I think it may not be so bad for brainstorming scenarios and I've definitely been drinking with colleagues in semi-business gatherings like meetings on business trips.

Also I rarely drink alone. It makes me depressed afterwards :) And I never really feel the need to drink in such a situation.


👤 porknubbins
When I was a lawyer I had to develop a routine for sobering up enough to get stuff done (this was after lunch or social events with 2-3 drinks not getting plastered). I would drink a glass of water, take some dry snuff and watch something tranquil on netflix for like 30 minutes. Never failed to clear my head enough to focus.
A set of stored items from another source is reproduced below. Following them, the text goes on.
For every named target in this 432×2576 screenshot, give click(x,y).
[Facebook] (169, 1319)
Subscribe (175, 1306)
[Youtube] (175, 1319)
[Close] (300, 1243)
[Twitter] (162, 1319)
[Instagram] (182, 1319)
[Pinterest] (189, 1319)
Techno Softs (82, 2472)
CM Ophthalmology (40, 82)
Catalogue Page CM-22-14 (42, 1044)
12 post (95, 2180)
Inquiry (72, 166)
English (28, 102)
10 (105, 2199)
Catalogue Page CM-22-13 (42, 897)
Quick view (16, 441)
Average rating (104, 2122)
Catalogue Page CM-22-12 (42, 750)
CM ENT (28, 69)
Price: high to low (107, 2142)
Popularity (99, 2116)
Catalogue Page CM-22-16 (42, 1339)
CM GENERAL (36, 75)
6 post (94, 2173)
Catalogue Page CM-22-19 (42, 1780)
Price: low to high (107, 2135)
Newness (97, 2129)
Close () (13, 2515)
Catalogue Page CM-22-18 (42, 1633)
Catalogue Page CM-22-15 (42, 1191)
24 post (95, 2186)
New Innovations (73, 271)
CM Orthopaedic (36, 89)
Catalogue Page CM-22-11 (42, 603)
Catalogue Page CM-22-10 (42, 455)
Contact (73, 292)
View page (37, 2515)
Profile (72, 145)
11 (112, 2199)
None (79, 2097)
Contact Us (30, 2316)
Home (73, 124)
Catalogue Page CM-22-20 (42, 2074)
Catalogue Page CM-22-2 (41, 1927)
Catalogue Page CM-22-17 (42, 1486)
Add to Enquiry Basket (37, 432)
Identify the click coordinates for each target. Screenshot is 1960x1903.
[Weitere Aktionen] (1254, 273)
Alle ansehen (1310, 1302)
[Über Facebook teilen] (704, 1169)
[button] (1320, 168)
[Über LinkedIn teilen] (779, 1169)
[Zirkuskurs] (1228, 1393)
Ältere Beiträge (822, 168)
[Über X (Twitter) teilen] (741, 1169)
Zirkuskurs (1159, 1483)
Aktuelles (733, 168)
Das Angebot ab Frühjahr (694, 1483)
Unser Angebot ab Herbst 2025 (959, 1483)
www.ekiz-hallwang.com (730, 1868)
But if I was by myself I would never exceed a pint with lunch because I hate losing focus.

👤 TigeriusKirk
For me at least, the Ballmer Peak is real. And at this point I can calibrate it pretty well.

At the same time, I once worked with a guy who seemed to be permanently tipsy and topped himself off with a flask during the day. He was useless as a worker and therefore annoying as a coworker.

So obviously there's a counterproductive point. You have to watch it and be honest with yourself about it.


👤 PaulHoule
I can handle a beer at lunch. That's about it.

Back in the day I would get a brightly colored can of alcopop at the gas station and drink it on the way to the office past the police station back in violation of the open container law assuming that (1) the cops would mistake it for an energy drink and if that failed I could (2) claim I thought it was an energy drink.


👤 stevage
I find alcohol helps with motivation sometimes but even small amounts drastically affect my coding. Anything more than about half a drink is too much.

Non alcoholic beer can be perfect sometimes, like when it's 5pm and there's a couple of tedious tasks left to do.


👤 Mikeb85
To me a glass of wine is like a signal that the day is over. So during work? No. When I'm coding or working on something just for me, for fun, sure.

I don't think it necessarily affects quality, but I definitely do things slower when having a drink.


👤 the__alchemist
Yea. We have a "Beer light" that comes on part way through the day. Free beer + liquor + Claws in the bar. Only after the most important work is done though. Highly encouraged during mandatory meetings.

👤 js2
You might find this an interesting watch:

https://en.wikipedia.org/wiki/Another_Round_(film)


👤 seadan83
I have sometimes been able to replace alcohol with tea. Sometimes it's the need for something stimulating. Not your question, but 2 cents FWIW

👤 bardan
I will occasionally drink while working on personal coding projects. I experience a kind of "Ballmer Peak" [1] at a certain point - I think what happens is my inhibition is lowered enough that I stop double-guessing myself too much. Eventually though I begin to lose track of what I am doing, but it can still be fun to look over my work and maybe make a few notes. I wouldn't drink and work if it was something professional or important, though, because it's too likely I'll make a mistake somewhere.

[1] https://xkcd.com/323/


👤 jimmyvalmer
I can have 3-4 drinks, still doesn't come close to YouTube's hit to productivity.

👤 shaunxcode
Nope. Gotta flex your head!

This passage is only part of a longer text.